** START Given records **
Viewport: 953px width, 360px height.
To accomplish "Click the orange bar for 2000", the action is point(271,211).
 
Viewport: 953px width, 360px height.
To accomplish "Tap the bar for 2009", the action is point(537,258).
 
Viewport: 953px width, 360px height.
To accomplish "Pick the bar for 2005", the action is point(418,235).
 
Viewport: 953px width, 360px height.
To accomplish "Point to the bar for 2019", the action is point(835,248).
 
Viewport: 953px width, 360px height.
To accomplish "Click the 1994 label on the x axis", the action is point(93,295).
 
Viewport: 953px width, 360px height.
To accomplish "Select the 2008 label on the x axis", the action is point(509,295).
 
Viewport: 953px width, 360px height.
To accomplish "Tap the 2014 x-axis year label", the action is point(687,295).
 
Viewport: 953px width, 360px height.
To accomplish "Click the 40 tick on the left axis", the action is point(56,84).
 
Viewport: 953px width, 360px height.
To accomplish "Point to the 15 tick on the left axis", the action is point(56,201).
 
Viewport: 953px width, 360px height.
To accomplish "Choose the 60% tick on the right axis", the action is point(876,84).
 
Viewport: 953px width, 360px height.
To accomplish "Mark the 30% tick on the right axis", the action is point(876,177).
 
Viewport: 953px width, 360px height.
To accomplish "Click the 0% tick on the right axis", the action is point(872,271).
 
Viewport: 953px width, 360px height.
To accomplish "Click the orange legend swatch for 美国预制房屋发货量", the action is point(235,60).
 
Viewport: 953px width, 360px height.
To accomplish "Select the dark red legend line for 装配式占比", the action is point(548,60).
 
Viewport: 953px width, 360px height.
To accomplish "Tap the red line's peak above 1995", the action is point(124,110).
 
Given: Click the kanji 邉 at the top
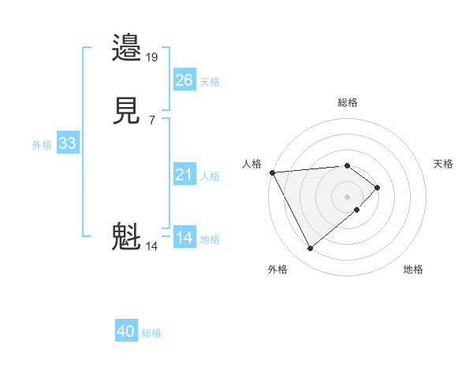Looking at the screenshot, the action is [128, 48].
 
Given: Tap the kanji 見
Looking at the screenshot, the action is [128, 111].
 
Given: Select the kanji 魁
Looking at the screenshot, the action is [128, 237].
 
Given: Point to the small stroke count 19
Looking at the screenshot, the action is [152, 57].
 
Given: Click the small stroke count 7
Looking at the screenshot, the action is [151, 120].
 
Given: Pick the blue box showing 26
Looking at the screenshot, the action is [184, 80].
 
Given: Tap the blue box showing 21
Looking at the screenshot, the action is [184, 175].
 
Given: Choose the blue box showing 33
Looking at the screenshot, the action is [68, 143].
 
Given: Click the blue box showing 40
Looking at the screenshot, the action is [126, 331].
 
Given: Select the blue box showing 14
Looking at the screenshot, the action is [184, 238].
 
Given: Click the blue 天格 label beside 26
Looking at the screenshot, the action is [210, 81].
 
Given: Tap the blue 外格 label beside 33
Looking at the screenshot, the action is [42, 145].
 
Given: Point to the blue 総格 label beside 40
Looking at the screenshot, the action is [151, 333].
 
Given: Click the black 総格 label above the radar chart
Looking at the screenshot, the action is [347, 102].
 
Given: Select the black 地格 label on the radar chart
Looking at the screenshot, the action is [413, 269].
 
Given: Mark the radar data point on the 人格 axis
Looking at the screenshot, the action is [272, 172].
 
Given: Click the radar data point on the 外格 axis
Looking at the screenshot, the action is [310, 249].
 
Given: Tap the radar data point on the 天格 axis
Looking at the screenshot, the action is [378, 187].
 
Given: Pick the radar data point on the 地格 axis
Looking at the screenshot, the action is [357, 210].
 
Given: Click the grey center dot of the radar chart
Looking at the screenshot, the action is [347, 196].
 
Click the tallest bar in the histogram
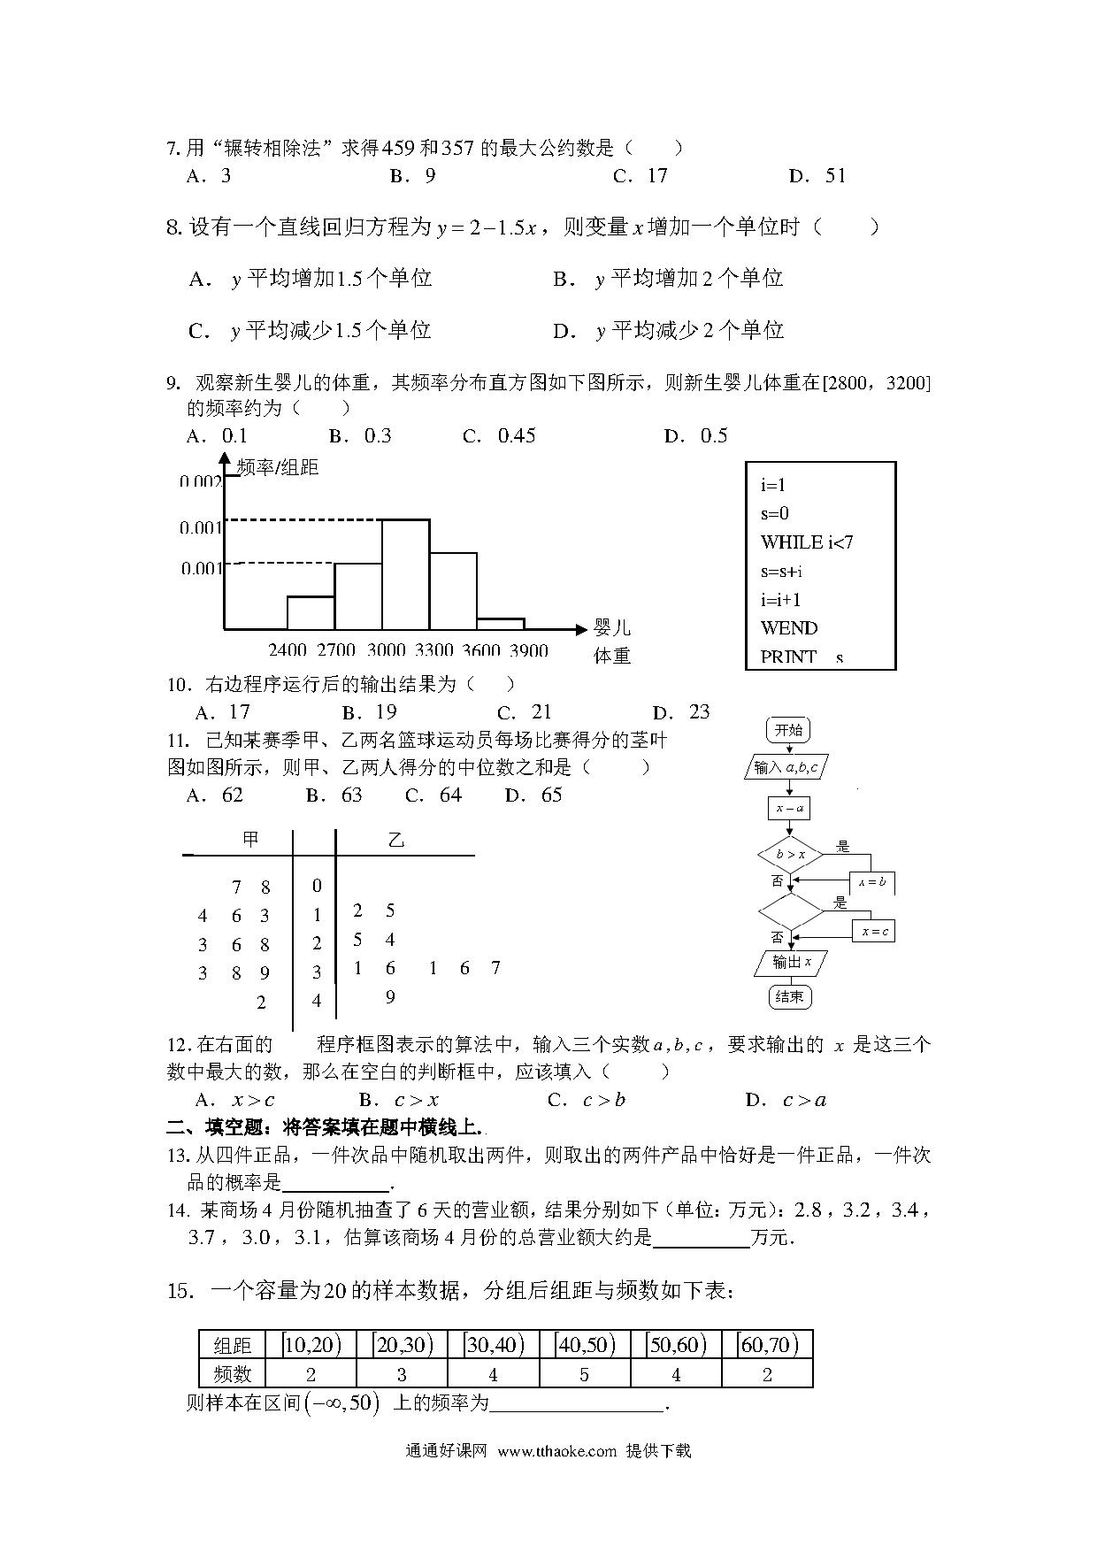pos(406,575)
** END Given records **
▶ Problem statement:
Copy the listing above word for word, starting at its first line and ending at the line that contains "action is point(93,295).".

▶ Complete response:
Viewport: 953px width, 360px height.
To accomplish "Click the orange bar for 2000", the action is point(271,211).
 
Viewport: 953px width, 360px height.
To accomplish "Tap the bar for 2009", the action is point(537,258).
 
Viewport: 953px width, 360px height.
To accomplish "Pick the bar for 2005", the action is point(418,235).
 
Viewport: 953px width, 360px height.
To accomplish "Point to the bar for 2019", the action is point(835,248).
 
Viewport: 953px width, 360px height.
To accomplish "Click the 1994 label on the x axis", the action is point(93,295).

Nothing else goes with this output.